● **Given text**

The Handbook of French Science Fiction

Since I’ve been spending so much time in Le territoire de la romance scientifique Français and will be staying there awhile longer, I decided I needed to pick up another literary map.

Review: The Handbook of French Science Fiction, Jean-Marc & Randy Lofficier. 2022.

Cover by Vincent Laik

In 2000, McFarland published the Lofficiers’ massive 800-page tome entitled French Science Fiction, Fantasy, Horror and Pulp Fiction: A Guide to Cinema, Television, Radio, Animation, Comic Books and Literature from the Middle Ages to the Present. In 2003, Black Coat Press was founded by the Lofficers to publish, for an English-speaking audience, some of the works they talked about.

Recently, they’ve reworked and reorganized that volume into four books that have started to be published by Black Coat Press. Besides this one, I’ll be reviewing The Handbook of French Fantasy & Supernatural Literature.

This book is 315 pages of text and an index – more on that later.

Organized chronologically, the book starts with the 1500s and goes through 2000. While there is a bit about French science fiction after that year, the Lofficers say they made no real attempt to extend their original coverage of their subject.

After a chapter on utopias, most of the following chapters are divided into “Journeys to Other Worlds” (space or alternate dimensions or dream worlds), “Journeys to Other Lands” (earthbound tales of lost races, utopias, and science and technology), and “Journeys to Other Times” (future tales, alternate histories, and time travel) sections. Some chapters add sections on major authors, notable authors, publishers, young adult titles, publishers, and mainstream authors who also produced science fiction. Only Jules Verne gets his own section.

● **Tasks**
a: Output the portion of the French science fiction review that runs between "In 2000, McFarland" and "Fantasy & Supernatural Literature.", inclusive, reproducing it word for word.
b: Continue the review of The Handbook of French Science Fiction, picking up after its last sentence.

● **Source material**
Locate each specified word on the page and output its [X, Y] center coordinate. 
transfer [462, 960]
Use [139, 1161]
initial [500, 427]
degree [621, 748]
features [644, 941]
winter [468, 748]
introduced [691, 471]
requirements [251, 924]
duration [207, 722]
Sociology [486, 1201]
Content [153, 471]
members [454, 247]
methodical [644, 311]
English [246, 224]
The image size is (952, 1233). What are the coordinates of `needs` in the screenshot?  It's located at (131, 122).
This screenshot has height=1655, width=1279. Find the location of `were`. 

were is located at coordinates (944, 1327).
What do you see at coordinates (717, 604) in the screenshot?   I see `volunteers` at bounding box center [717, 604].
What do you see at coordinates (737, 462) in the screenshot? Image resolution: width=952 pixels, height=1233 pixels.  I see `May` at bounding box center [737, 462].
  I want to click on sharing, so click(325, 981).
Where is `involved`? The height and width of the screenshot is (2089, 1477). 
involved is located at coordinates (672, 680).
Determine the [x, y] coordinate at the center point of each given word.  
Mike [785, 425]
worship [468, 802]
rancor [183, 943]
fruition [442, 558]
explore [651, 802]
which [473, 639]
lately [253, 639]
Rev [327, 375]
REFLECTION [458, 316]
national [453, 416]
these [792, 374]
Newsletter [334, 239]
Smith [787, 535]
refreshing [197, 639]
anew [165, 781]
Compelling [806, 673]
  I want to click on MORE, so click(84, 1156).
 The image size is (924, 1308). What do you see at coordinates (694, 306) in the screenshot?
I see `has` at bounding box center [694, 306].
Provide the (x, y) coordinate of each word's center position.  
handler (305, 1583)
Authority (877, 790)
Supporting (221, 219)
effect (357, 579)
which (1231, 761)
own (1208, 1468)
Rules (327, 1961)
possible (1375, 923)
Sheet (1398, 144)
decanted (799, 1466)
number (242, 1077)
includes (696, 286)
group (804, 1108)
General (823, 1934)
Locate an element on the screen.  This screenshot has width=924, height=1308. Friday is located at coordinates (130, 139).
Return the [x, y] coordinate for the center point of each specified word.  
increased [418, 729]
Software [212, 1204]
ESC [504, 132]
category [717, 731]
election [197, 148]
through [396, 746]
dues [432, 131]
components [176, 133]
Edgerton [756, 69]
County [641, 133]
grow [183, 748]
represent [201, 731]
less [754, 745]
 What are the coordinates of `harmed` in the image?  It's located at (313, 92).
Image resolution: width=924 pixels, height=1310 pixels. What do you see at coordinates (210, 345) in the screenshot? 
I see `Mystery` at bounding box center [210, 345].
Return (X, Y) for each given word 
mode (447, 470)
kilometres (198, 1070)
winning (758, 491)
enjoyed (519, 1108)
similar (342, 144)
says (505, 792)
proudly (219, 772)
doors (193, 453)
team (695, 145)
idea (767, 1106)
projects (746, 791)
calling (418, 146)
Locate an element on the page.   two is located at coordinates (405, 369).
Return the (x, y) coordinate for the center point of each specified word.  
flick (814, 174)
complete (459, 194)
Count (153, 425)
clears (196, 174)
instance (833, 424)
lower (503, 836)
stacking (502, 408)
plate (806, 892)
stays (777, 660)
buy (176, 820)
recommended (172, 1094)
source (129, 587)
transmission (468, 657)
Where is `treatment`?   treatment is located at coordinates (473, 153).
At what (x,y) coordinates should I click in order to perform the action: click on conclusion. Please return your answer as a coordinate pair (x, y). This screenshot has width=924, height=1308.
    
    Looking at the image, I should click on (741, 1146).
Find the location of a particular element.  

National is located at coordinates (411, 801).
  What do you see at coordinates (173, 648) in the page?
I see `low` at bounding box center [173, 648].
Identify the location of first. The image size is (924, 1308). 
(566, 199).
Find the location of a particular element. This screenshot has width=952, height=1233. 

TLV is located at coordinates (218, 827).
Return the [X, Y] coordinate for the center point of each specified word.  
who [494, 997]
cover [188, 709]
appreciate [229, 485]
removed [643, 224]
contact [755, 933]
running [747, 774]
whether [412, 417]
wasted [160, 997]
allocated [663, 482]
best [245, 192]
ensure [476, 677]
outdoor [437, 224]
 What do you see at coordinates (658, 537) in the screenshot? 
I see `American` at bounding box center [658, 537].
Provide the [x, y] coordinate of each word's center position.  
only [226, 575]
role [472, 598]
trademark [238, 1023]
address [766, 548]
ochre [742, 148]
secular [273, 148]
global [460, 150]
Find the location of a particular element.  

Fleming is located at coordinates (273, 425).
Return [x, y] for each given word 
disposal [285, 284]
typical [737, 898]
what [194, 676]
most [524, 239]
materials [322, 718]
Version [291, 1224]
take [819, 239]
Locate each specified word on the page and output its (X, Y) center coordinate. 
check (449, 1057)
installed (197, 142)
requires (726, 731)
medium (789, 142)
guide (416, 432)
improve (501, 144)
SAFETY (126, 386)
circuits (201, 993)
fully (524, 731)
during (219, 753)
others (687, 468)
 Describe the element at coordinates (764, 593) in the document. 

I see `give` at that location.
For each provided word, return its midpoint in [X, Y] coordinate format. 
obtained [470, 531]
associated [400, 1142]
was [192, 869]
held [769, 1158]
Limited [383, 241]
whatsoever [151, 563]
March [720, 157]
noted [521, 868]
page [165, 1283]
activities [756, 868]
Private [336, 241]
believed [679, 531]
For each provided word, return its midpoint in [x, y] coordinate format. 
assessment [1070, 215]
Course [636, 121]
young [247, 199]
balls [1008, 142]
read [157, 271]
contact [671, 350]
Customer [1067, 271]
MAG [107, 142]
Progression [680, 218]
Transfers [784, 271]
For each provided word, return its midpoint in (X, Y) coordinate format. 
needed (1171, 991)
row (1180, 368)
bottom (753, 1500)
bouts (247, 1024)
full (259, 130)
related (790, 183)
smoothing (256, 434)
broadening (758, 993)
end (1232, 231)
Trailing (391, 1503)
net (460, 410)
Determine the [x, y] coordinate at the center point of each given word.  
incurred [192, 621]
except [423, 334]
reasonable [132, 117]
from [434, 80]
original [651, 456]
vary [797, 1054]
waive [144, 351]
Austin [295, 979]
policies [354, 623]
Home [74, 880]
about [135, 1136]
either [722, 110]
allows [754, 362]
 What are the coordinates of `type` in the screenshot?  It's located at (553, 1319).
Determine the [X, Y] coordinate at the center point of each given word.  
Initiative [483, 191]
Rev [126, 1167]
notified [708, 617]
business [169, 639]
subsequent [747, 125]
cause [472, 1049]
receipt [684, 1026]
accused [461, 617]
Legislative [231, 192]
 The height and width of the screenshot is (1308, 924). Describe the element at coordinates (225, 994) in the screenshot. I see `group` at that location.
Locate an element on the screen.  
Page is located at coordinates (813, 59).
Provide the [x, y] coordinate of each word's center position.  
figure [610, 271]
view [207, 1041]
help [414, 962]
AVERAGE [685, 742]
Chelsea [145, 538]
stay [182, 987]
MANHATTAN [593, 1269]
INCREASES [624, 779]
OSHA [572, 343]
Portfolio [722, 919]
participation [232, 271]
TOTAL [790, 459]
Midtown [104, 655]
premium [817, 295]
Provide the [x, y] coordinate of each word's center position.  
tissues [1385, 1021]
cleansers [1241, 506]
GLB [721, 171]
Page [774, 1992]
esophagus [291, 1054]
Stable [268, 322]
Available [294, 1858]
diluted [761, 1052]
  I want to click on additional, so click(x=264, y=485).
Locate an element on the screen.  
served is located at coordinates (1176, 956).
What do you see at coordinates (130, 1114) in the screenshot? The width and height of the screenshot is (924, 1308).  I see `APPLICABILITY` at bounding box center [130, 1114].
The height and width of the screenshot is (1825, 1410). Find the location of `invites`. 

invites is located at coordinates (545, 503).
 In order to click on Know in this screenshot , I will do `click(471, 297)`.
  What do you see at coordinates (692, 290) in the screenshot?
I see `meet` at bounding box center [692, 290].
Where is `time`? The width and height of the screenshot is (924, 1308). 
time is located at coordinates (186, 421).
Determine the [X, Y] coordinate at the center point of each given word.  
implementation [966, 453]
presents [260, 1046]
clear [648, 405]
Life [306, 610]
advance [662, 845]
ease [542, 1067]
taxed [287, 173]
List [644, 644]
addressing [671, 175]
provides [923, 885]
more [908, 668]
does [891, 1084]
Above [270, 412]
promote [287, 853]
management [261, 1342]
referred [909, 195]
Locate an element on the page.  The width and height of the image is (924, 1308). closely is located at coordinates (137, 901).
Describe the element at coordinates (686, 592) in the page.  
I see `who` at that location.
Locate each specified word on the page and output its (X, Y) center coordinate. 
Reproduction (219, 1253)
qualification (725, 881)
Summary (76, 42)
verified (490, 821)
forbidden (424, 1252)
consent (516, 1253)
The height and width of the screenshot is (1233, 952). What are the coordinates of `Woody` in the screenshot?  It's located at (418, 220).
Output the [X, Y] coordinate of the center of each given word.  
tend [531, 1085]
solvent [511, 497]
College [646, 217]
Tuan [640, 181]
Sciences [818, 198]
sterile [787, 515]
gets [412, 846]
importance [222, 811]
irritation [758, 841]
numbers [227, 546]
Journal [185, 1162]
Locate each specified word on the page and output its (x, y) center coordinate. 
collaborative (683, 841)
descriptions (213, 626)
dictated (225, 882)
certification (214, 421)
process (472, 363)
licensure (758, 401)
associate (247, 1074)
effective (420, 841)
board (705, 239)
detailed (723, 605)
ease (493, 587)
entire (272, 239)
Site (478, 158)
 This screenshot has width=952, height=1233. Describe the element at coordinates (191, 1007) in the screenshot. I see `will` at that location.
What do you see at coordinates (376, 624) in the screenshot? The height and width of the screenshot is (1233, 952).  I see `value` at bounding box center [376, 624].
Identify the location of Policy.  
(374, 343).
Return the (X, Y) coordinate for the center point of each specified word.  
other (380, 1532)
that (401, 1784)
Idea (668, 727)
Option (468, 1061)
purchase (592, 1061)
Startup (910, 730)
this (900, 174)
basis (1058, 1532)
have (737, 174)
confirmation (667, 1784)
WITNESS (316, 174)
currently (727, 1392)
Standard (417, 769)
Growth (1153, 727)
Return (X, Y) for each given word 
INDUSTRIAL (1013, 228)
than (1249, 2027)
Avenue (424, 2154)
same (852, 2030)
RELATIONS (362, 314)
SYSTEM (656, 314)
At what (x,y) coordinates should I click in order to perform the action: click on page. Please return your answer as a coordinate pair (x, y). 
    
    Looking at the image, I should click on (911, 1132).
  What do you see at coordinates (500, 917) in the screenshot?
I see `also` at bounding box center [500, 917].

● **Answers below**
a:
In 2000, McFarland published the Lofficiers’ massive 800-page tome entitled French Science Fiction, Fantasy, Horror and Pulp Fiction: A Guide to Cinema, Television, Radio, Animation, Comic Books and Literature from the Middle Ages to the Present. In 2003, Black Coat Press was founded by the Lofficers to publish, for an English-speaking audience, some of the works they talked about.

Recently, they’ve reworked and reorganized that volume into four books that have started to be published by Black Coat Press. Besides this one, I’ll be reviewing The Handbook of French Fantasy & Supernatural Literature.

b:
I read this book cover to cover and found must of it interesting. It was only toward the modern periods with their abbreviated lists of authors and descriptions that my eyes started to glaze over.

Many major works get enough of a description to pique your interest, and footnotes give the ISBNs of all the referenced works that have been issued by Black Coat Press. The coverage of an author or theme doesn’t always neatly stay in the chronological borders assigned its chapter.

The broad outlines of French science fiction were known to me up to 1950, the stopping point of Brian Stableford’s The Plurality of Imaginary Worlds, so Lofficers’ coverage of the next 50 years was all new to me. The Silver Age of 1950 to 1970 saw a massive introduction of translated American science fiction into France. While the period was one of ‘rebirth, growth, and consolidation”, French science fiction found its themes and “modes of expression” dominated by American examples of the genre. The 1970s saw the French New Wave in science fiction and the politization of the genre. The number of published works greatly expanded until the mid-1980s.

There may have been a much larger number of titles – but many sold poorly. The 1980s saw a retrenchment of more traditional works that sold better. Gone were many of the literary experiments and political works. The publishing boom in science fiction had ended. The 1990s saw a modest recovery of the field and more titles issued. As of today, science fiction publishing in France exceeds all other non-Anglo countries’ in Europe printed (if you take Germany’s Perry Rhodan titles out).

In a long tradition of science fiction scholarship, the Lofficiers, as champions of French science fiction, note the many cases where it was the first to develop certain fictional conceits and themes or significantly develop them.

Things that stuck out in my mind as unique to French science fiction is the number of mad scientist stories or stories just dealing with the allegedly strange psychology of scientists.  Medical doctors frequently show up with mad or dangerous schemes. Early romans scientifiques also have way more off-Earth voyages than the English scientific romance or early American science fiction. French science fiction definitely has a lot of works dealing with socialism and anarchism. It also has a fair number of proto-superhero stories.

I should add that this book covers all French language science fiction, not just that published in France.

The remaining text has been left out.